Friday, May 22, 2015

A note for Massachusetts on "pay for performance" from Baltimore

If you've been listening to Secretary Peyser, you may have noticed that he keeps bringing up this:
moving to "paying for performance"
That's from my notes on his speech to MASBO, 'though he gave the same speech to Mass Inc, as well, it appears.
Interesting note: it appears that the city of Baltimore has, at least in part, used a pay for performance model since 2009 in funding their schools. If you skim down here, in Bruce Baker's analysis of Baltimore's funding model, you can find it under "Baltimore's Big Fat Weighted Student Funding Fail." Baker did more of an analysis when Baltimore first proposed the model (back in 2009), and then he says this: 
...a likely outcome of the report’s recommendation for rewarding schools serving high performers and children identified as gifted, and for eliminating poverty weighting, will be the advent of more regressive within-district resource allocation formulas than have been seen to date.
(that's from page 5)

Essentially what any such formula does is flip the very foundation of the foundation formula on its head. Rather than recognizing that students with greater need require greater resources--the principle on which the foundation formula rests--it instead advantages those who are doing well.
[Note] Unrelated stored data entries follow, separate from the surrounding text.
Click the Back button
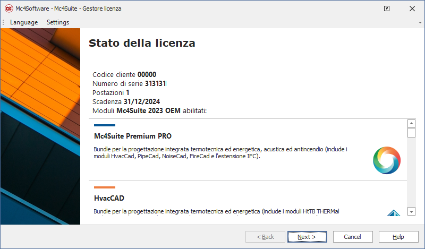This screenshot has width=425, height=249. coord(265,237)
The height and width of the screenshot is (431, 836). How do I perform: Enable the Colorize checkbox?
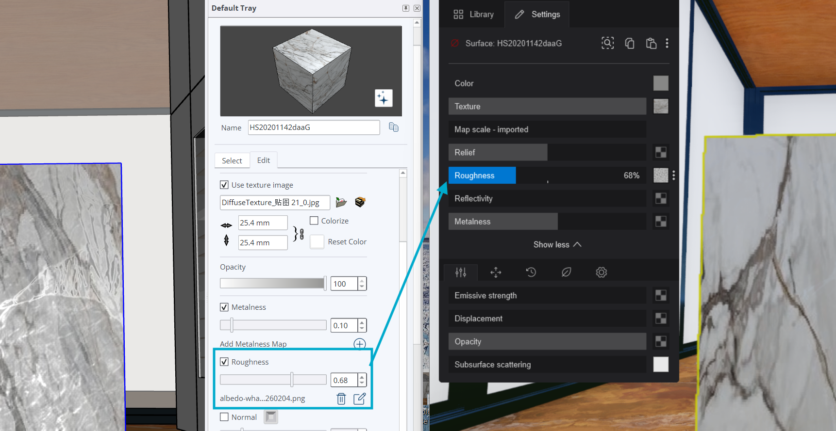click(314, 221)
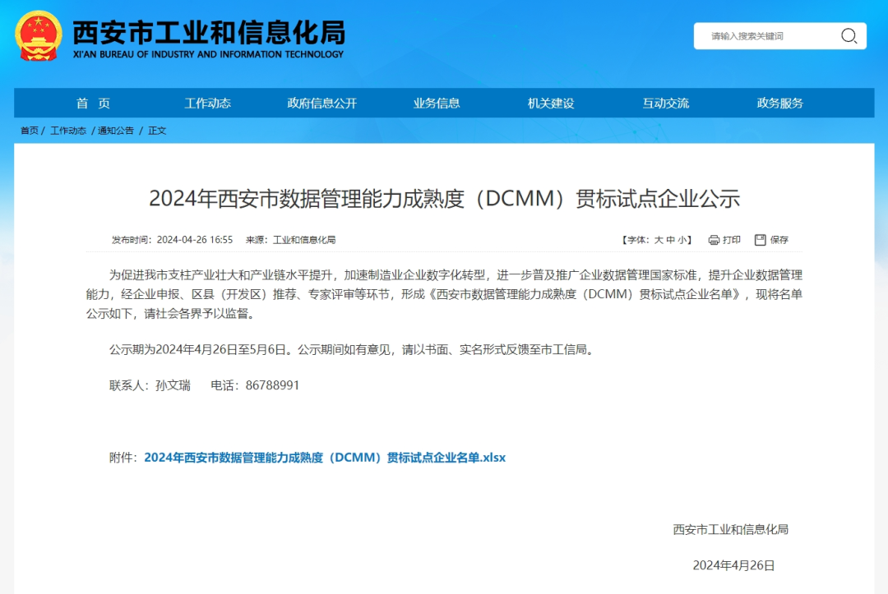Go to 工作动态 in the navigation bar

[207, 104]
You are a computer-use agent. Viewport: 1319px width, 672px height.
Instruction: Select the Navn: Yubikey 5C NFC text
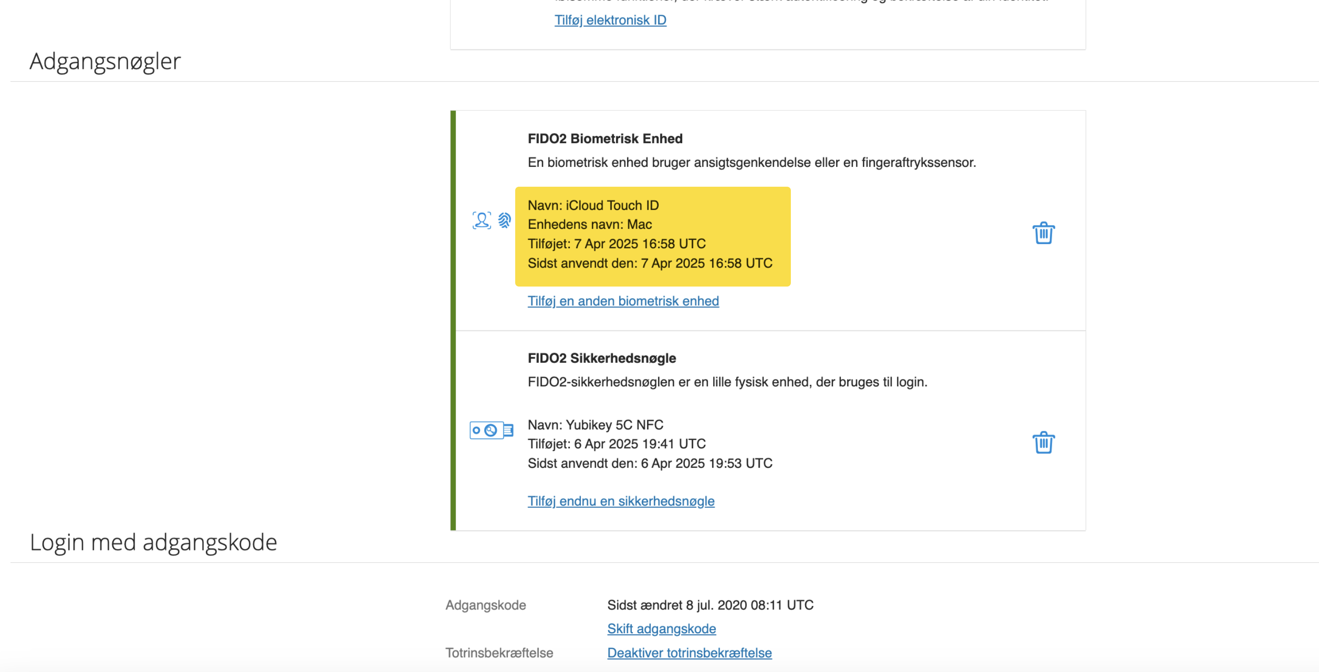pos(595,424)
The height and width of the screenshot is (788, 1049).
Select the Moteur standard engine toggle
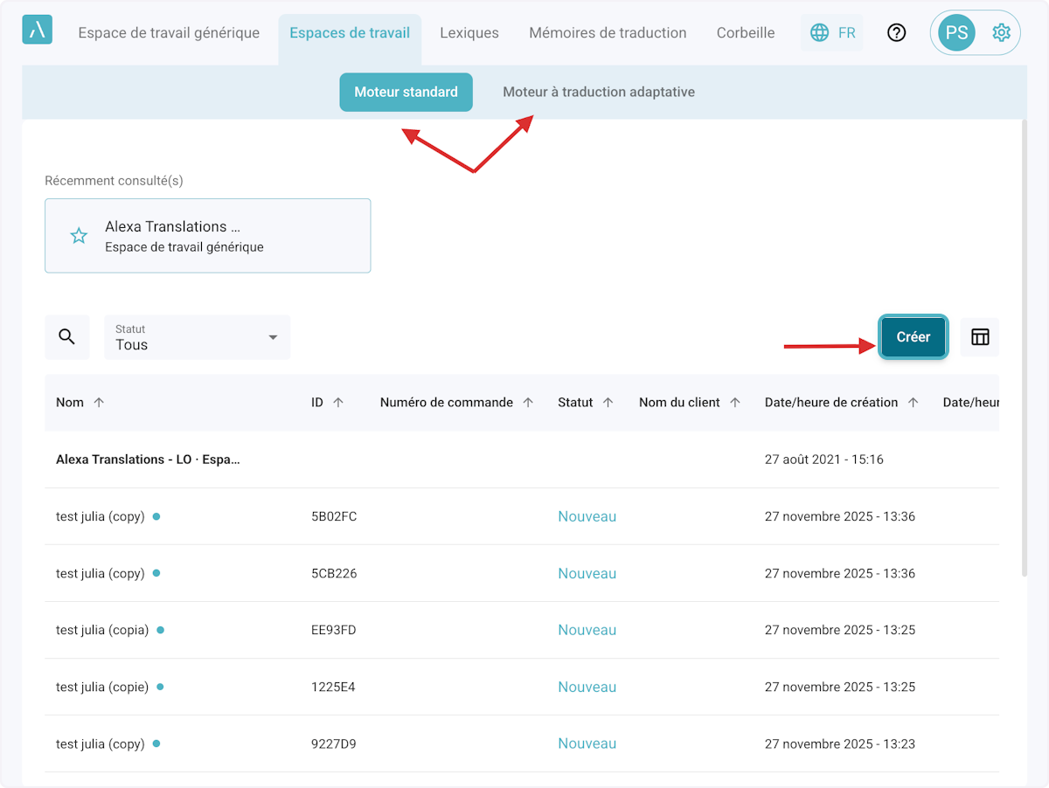click(406, 92)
I have heard the Secretary reference "growth" in some of these speeches; note that there is still a correlation between growth and income, 'though it varies somewhat with what sort of growth model one uses.

This also continues the fallacy that funding is some sort of a reward: that if you do well, you get rewarded with more money, but if you do poorly, you get money taken away.
It is abundantly clear in Massachusetts, however, that this is Constitutionally not the case: funding is simply a Constitutional mandate.